What does SQL experience really mean?

We all see it, job posting with a million technology buzzwords and you know you have some but not all of them so do you apply or not? Companies know they will not get a 100% buzzword compliant applicant so what areas are really required? I have spoken with places that want solid programmers, they are willing to train to their special needs. Others insist you have every requirement on the list, they don't have any time for you to learn.

Would you rather hire a person that is an excellent programmer or one that has dabbled in every framework out there but is not a finisher? I see 80/20 people a lot, they will get 80 percent of the way done with a project, get bored and move on. They are not finishers, they really don't know what it takes to complete a project through the whole QA cycle. They really don't care about bugs as they generally don't have to fix them because they moved on to another project. Their code generally reflects that because it is not extensible or maintainable. We have a research group for that. They prove that something is possible but we don't keep the code they write, we take the ideas, algorithms, how they tied together technologies and redo the code in a maintainable manner.
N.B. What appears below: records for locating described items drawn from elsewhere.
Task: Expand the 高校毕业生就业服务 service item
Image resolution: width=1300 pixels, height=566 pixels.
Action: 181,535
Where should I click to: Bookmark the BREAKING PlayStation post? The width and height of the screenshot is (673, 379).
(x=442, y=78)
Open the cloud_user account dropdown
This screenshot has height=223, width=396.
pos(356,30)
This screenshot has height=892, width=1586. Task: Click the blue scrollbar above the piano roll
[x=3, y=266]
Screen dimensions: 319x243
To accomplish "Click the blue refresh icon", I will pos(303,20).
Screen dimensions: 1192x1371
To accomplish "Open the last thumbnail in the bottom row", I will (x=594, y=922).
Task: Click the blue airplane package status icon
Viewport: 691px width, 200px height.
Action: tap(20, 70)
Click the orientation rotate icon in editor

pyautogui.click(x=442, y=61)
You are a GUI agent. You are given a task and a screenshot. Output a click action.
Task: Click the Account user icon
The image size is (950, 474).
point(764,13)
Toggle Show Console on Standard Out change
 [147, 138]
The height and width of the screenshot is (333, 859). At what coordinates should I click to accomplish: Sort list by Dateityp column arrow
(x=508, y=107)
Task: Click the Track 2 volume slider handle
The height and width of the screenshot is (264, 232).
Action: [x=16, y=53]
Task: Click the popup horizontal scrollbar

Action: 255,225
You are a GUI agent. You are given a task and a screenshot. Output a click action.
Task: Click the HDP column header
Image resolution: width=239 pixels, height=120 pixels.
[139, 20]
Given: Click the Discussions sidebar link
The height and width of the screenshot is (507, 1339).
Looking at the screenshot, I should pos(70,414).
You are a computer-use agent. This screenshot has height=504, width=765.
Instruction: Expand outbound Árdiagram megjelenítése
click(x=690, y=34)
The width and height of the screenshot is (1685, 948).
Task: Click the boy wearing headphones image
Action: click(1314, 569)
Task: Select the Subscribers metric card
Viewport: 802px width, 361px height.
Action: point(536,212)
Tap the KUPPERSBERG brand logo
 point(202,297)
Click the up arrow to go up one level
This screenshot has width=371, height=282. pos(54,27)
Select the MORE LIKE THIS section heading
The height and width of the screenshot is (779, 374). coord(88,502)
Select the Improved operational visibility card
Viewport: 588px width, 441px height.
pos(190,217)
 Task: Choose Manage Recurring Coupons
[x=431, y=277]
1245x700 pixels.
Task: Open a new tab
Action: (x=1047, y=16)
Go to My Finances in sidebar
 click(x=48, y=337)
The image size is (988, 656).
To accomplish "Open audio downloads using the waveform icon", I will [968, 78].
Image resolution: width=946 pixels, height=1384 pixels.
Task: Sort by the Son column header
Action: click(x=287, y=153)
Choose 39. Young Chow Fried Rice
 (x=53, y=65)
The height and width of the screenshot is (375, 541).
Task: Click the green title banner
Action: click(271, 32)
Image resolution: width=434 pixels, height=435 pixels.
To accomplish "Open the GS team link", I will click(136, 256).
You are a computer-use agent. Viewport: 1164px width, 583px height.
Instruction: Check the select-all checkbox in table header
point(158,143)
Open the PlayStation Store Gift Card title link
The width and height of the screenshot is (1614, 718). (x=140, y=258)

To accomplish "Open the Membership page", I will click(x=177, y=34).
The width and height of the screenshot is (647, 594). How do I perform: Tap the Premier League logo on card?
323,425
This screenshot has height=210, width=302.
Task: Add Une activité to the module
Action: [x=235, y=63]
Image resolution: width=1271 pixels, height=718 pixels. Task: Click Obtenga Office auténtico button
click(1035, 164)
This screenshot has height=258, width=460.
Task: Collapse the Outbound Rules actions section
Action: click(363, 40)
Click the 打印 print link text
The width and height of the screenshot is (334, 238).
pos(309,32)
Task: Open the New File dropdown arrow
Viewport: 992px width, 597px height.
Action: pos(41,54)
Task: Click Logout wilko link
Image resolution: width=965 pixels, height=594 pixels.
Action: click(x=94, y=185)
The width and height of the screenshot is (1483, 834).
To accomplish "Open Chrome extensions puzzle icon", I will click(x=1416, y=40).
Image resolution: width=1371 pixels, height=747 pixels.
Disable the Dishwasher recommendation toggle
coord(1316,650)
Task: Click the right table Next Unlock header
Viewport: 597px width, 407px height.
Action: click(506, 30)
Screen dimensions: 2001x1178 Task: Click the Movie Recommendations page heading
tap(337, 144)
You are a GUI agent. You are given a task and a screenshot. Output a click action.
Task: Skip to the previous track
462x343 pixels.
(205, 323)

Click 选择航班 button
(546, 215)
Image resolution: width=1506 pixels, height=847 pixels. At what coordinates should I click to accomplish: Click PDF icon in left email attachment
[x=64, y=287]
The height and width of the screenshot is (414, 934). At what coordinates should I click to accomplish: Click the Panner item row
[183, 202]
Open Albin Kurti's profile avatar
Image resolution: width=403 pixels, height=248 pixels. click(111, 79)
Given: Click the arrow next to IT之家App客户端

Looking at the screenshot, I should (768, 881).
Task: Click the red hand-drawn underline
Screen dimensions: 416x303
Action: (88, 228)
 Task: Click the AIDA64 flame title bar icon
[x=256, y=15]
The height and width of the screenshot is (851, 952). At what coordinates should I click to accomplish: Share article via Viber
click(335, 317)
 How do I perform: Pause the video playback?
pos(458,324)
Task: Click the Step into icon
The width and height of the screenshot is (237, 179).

There is no way for you to walk into a new company knowing everything, being a senior developer on day one. You always have to learn their industry and company specific jargon at the very least and most likely will have to learn their industry business logic as well unless you stated in the same industry.

While you don't want to show up not knowing their core programming language not knowing a specific framework is probably not that big of a deal. If you know Java inside and out and have used Swing but not SWT should you instantly be eliminated for a place that used SWT? Many times you are. It is just a framework, we all learn new ones all the time. Most are very similar at the core. I was able to jump into C# / WPF due to my Java / Swing experience. The developers on staff with C++ / MFC experience hard a slightly harder road but they still leveraged that experience with relative ease especially if they are an experience developer. If they wrote crappy code in MFC they will write crappy code in WPF.

If you are a senior developer you are learning constantly. I have written custom controls in C, C++, Java and C#. The language is syntax and a there is a framework to use like Swing, MFC or WPF. Knowing how to write a custom control, all the little things to take into account for a usability standpoint, that is the real knowledge. I am not sure if hiring managers always realize that.

This brings me to SQL. I understand the language and have written queries and designed databases. I am no DBA and rarely write an SQL statement but I understand how it works and can look up specific syntax details when I need to write more than a simple query. Just like any language I will seek out the company experts if I feel I'm in over my head. When I interview at a job I try to state as much. I have been eliminated after various interviews for not having enough SQL knowledge. Did I undersell myself in the interview? Is it an excuse for some other failing? Are they really using that much SQL on a daily basis?

I need to find a better way to present my SQL skills in an interview. I don't want to lie or oversell myself but I don't want to have the door instantly closed either. At this point I don't have an easy way to gain SQL experience in my current position so I will have to work on whatever missing skills I have at home. That usually means coming up with a useful project to develop.

If your company has an open Java or C# developer position do you know how much SQL is actually generated on a daily basis? Is the team writing it constantly or is there really just one or two go to people on the team that write was is needed and they maybe write a statement once a month. Is the day to day development being done in Java only? Why do the hiring managers eliminate solid senior level programmers because they don't write SQL every day?

SQL has a fairly simple syntax and a limited usage goal - database manipulation. There are conditions where expert knowledge is needed, tweaking performance, evaluations of indexes and optimized usage of joins come to mind. The rest of it is pretty straight forward, I need this data, here are the tables, here are the indexes so go get it.

What does SQL experience really mean when you put it in a job posting for a Java / C++ / C# developer? Some are very specific and want Oracle SQL or MS SQL. I know there are differences between each flavor of SQL in syntax, optimization and feature sets but really would you totally knock a person out of the running if they had only ever dealt with an Oracle box?